The current workflow assumes that you're working with the latest version of Jupyter Book, where latest is anything after 0.7.0 (aka the re-write in Sphinx). I'd agree with @pbellec that I would likely use the notebooks to generate a new book entirely, rather than trying to adapt an older book.

Ok will do!

Will be curious re: what discontinued features you have in mind.

I'm going to compare my new book with the old current version and report back; I remember there was something important for our team that was lost during one of the releases. Kiril also encountered a few ones, but I think he was able to manually re-introduce them by copying some files/code.

Thank you both!

ltetrel commented 3 years ago

Just to add some information (even if I am not sure it is a concern here), the backend is currently agnostic to jupyter book version. It will just use the user environment which has the correct jupyter book installed (old or latest). I don't know for the front-end. but for the doc we could reduce the jupyter book file hierarchy section to the bare minimum, and instead provide some example repo (with different jupyter-book version) ?

mathieuboudreau commented 3 years ago

Just to add some information (even if I am not sure it is a concern here), the backend is currently agnostic to jupyter book version. It will just use the user environment which has the correct jupyter book installed (old or latest).

Oh - if that's the case, would it work with this one: https://github.com/qMRLab/t1_book? I'll try. If so, I agree maybe the hierarchy should be updated.

mathieuboudreau commented 3 years ago

I just tried and it failed with my repo compiled with the old Jupyter Book.

Capture d’écran 2021-06-17 à 12 51 12
ltetrel commented 3 years ago

Oh - if that's the case, would it work with this one: https://github.com/qMRLab/t1_book? I'll try. If so, I agree maybe the hierarchy should be updated.

Although it can change in the future, if I am able to trigger the jupyter book build in an init-container, then the jupyter version would be fixed by this container (and not the user env anymore)

ltetrel commented 3 years ago

I just tried and it failed with my repo compiled with the old Jupyter Book.

Hum does the front-end make some integrity check before ? I will check the backend

agahkarakuzu commented 3 years ago

@mathieuboudreau T1 book is not following the folder organization our build expects.

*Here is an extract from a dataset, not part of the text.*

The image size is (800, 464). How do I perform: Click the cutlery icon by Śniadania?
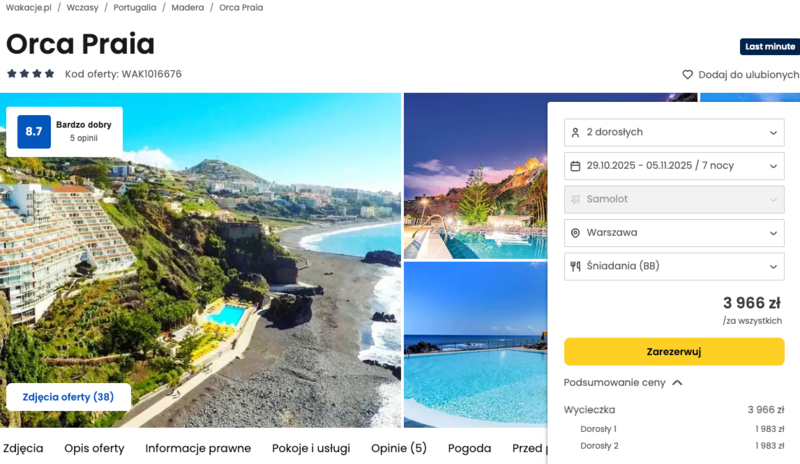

It should have printed an informative err message though, I'll check that.

emdupre commented 3 years ago

There is an integrity check, else serving the files will differ by whether the SSG was Jekyll or Sphinx. We only handle Sphinx-built books.

But the development cycle still doesn't ensure a consistency in files/API, as we've had to do some migration more than once between even minor versions. I gave up a while ago updating the JN versions as they came out as I found it took too much time last year, but if this current release is expected to have much better long-term stability then I'll reconsider.

Before JB hits 1.0 I'd expect some turnover, but you shouldn't see extensive migration between minor versions. I have no stake in what version you adopt, it should just be after 0.7 :)

ltetrel commented 3 years ago

Indeed, I checked and there is no notification neither on the k8s cluster or api. The jupyter book build is triggered only if there is a _config.yml in the content folder. Also here is how the book build is triggered:

jupyter-book build --path-output book_dst_path_docker content

I don't know how jupyter book was handling the build cmd, and plan to, so let me know if you think there could be an issue with this.

agahkarakuzu commented 3 years ago

@ltetrel request is not sent unless the repo meets basics listed in the docs. @mathieuboudreau please lmk if it was not obvious in the docs.